Schizophrenia has been called “the worst disease affecting mankind” (1). It is a complex neuropsychiatric disorder, with multiple clinical features. These include cognitive impairment and deficits, mood symptoms, and psychiatric symptoms (hallucinations and delusions). It is also arguably the diagnosis that carries the greatest degree of stigma.
For many years, schizophrenia was untreatable, until the discovery of antipsychotic medications in the 1950s. These first-generation antipsychotic medications offered hope, but many people were left with either a lack of efficacy or intolerable side effects. Today, thanks to the newer second-generation antipsychotic medications, and clozapine for treatment-resistance, the odds for recovery from schizophrenia are possible for many.

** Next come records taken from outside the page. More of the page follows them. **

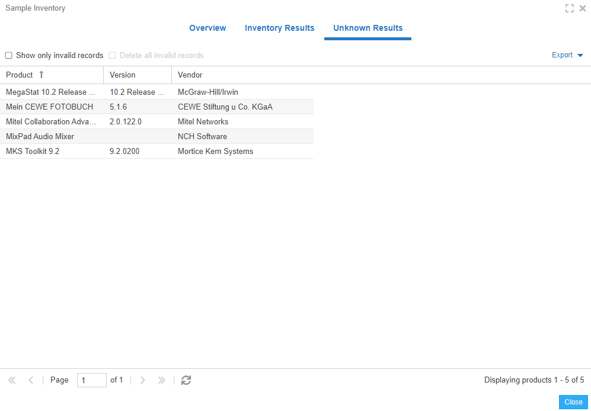Enable Show only invalid records

pyautogui.click(x=9, y=56)
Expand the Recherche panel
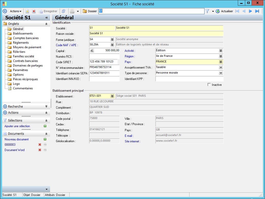This screenshot has height=199, width=265. tap(46, 107)
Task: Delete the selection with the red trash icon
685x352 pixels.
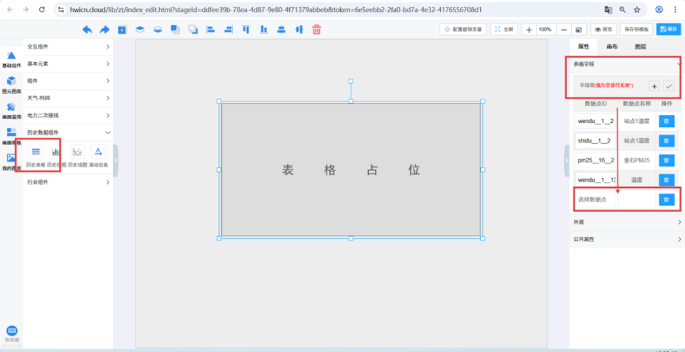Action: coord(317,29)
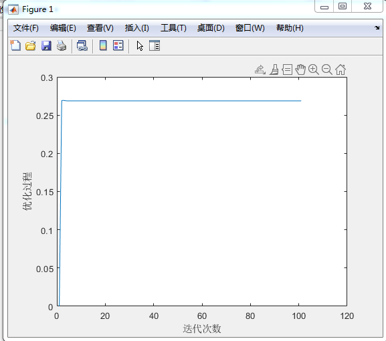Click the data tips icon on axes
This screenshot has height=341, width=386.
[x=287, y=70]
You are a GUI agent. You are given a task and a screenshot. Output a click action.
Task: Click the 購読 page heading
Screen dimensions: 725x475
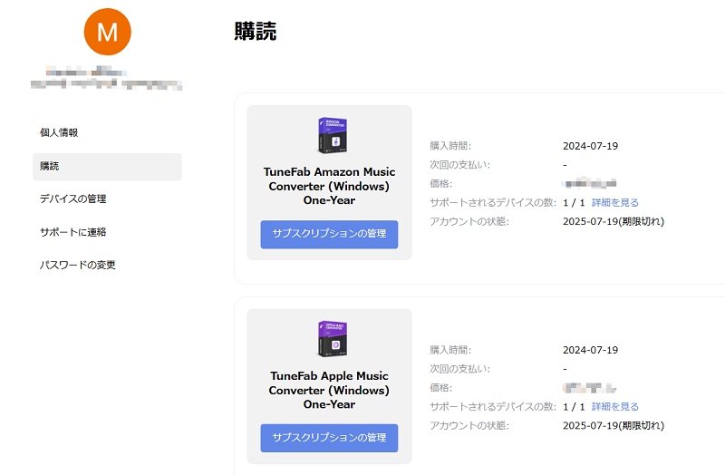click(x=255, y=32)

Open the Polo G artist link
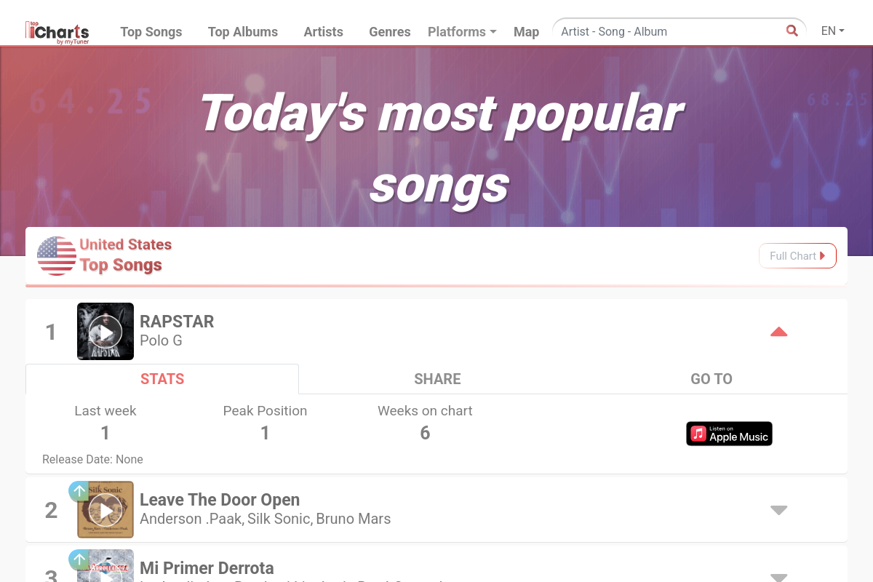(161, 340)
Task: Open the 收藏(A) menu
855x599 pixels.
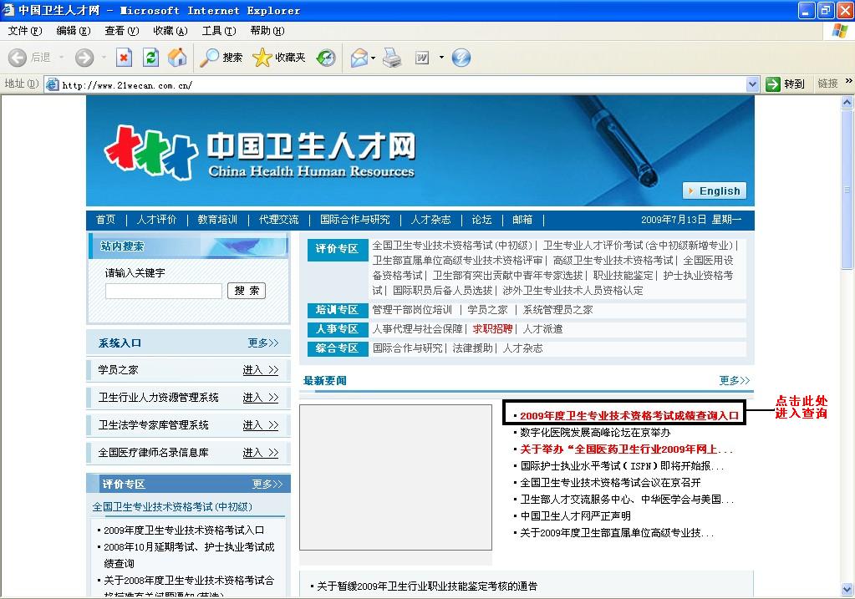Action: point(170,31)
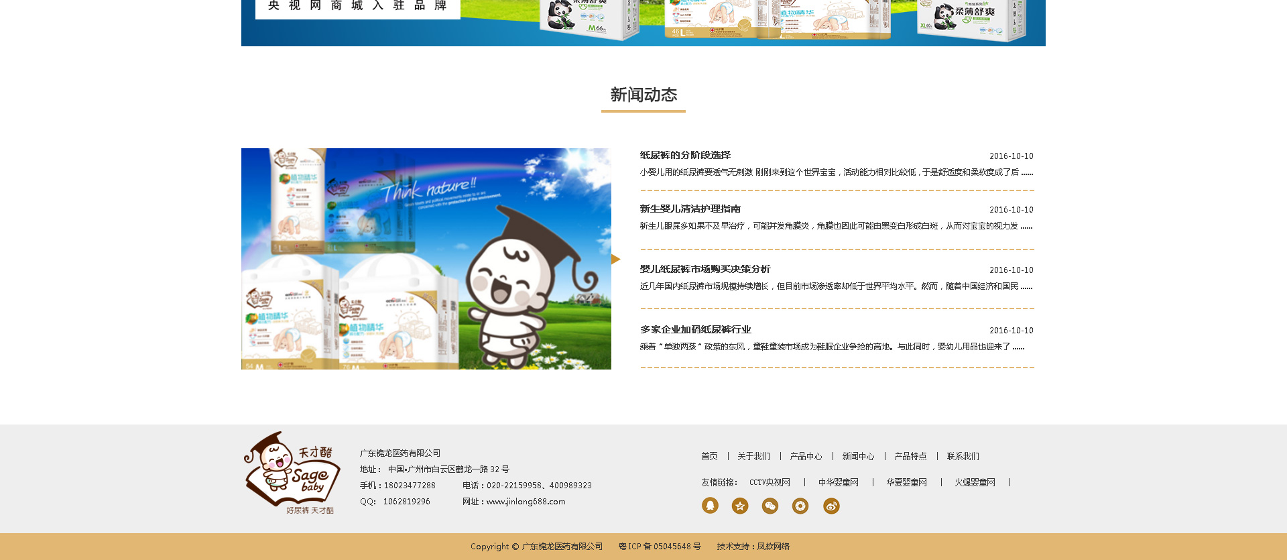1287x560 pixels.
Task: Open article 纸尿裤的分阶段选择
Action: (x=685, y=155)
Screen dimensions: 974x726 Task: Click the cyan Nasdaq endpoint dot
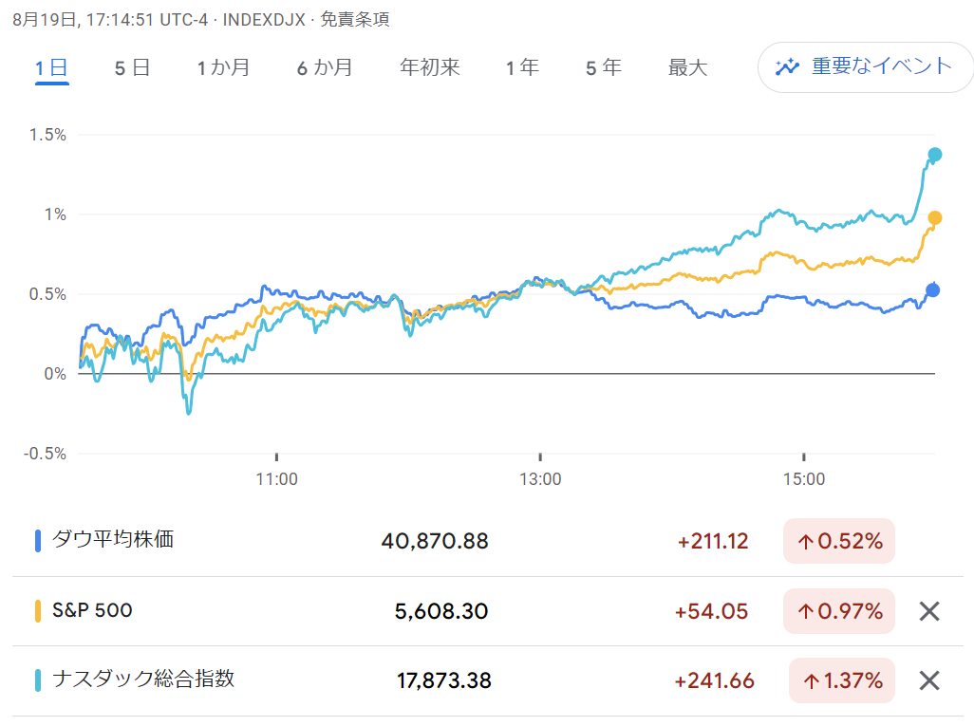point(935,155)
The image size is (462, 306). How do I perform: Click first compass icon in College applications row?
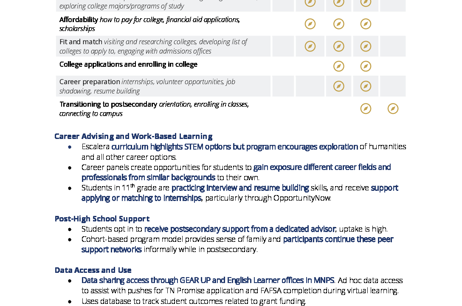click(x=338, y=66)
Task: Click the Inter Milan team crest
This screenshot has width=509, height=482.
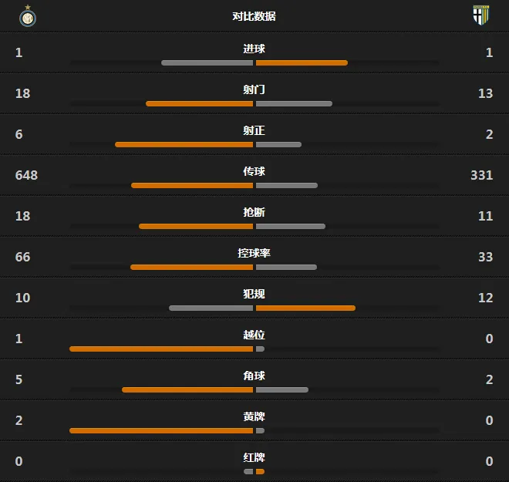Action: click(x=28, y=16)
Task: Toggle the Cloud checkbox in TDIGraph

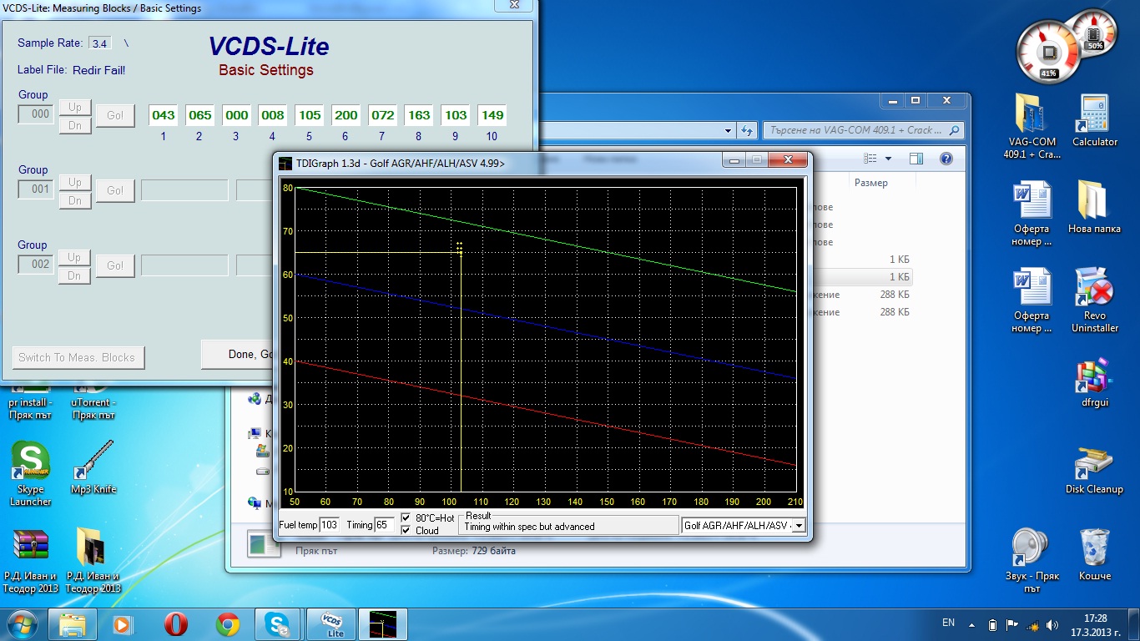Action: 406,531
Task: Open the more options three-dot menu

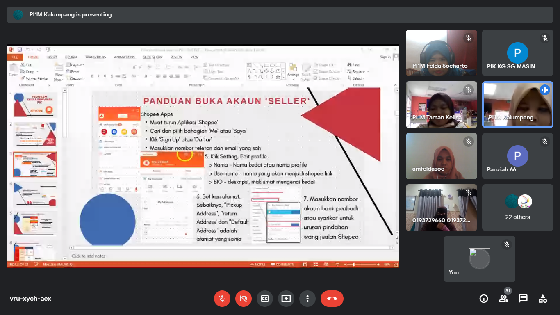Action: (307, 299)
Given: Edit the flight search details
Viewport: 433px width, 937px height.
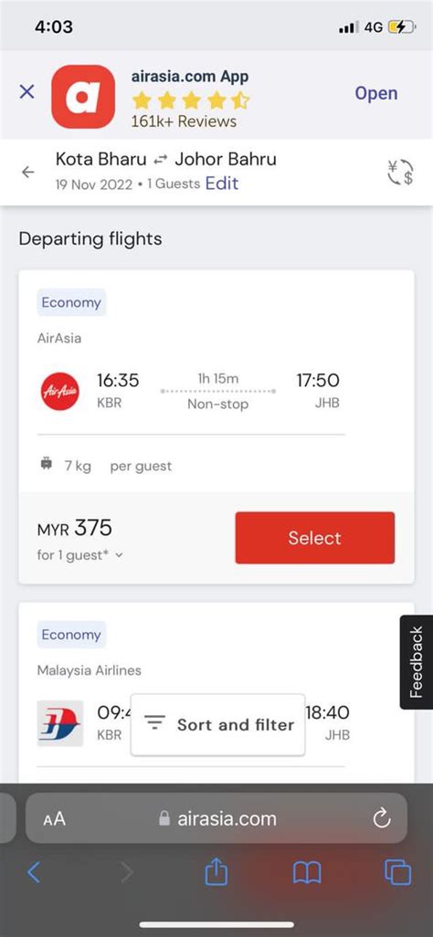Looking at the screenshot, I should (x=222, y=183).
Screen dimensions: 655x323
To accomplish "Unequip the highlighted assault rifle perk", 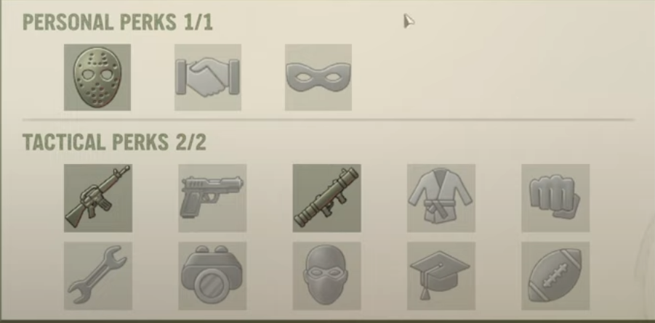I will [x=98, y=198].
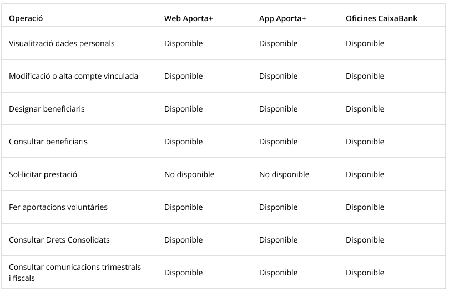
Task: Click the "Consultar beneficiaris" operation cell
Action: coord(48,142)
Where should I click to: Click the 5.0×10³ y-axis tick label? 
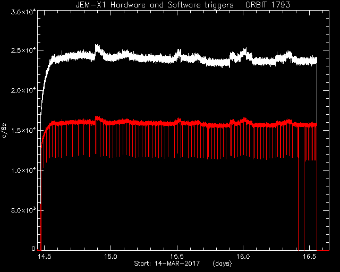point(23,210)
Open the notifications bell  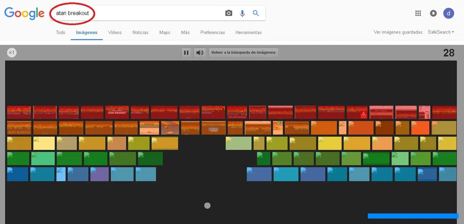pos(433,13)
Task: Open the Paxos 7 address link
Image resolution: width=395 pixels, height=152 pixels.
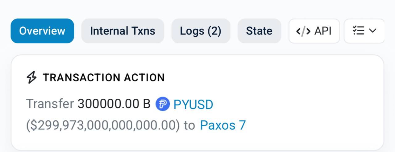Action: pos(223,125)
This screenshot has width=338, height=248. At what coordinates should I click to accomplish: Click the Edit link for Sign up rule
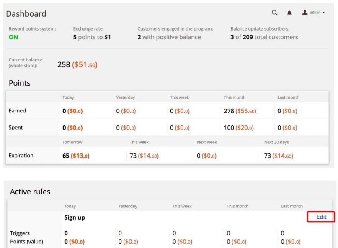tap(321, 217)
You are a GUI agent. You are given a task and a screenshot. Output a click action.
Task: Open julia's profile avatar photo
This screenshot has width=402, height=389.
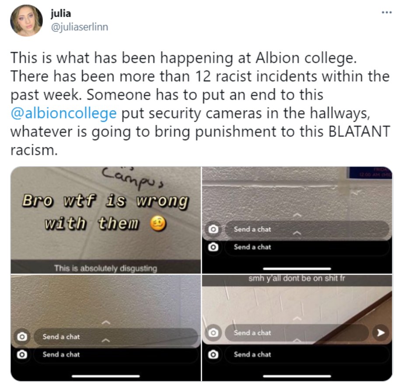click(26, 20)
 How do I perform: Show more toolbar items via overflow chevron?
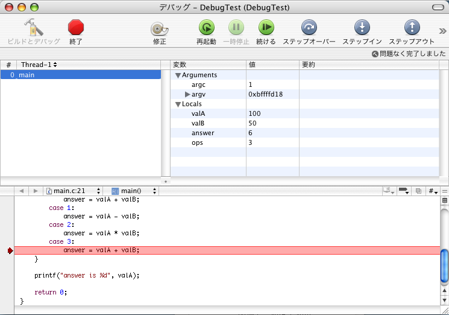coord(442,31)
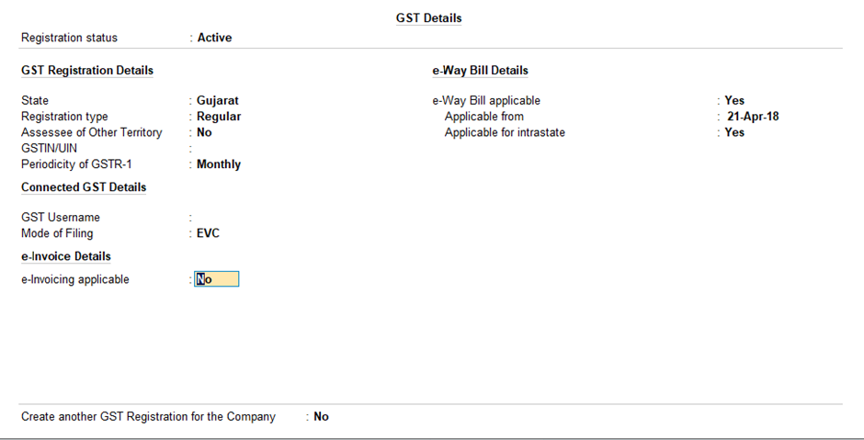Toggle Applicable for intrastate Yes value

[x=734, y=132]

The absence of insight is one of the most serious symptoms that prevents an individual with schizophrenia from receiving treatment. A lack of insight is called anosognosia. It is common in schizophrenia and other serious mental illness. It is more than denial, it is a firm and false belief that the affected individual is not sick and does not need medical treatment. Many people with schizophrenia develop delusions and believe things a mentally healthy person would find absurd. In the movie, A Beautiful Mind, while struggling with schizophrenia, Nobel Prize-winning mathematician John Nash believes that a microchip has been inserted in his body by the FBI because he is on a special mission.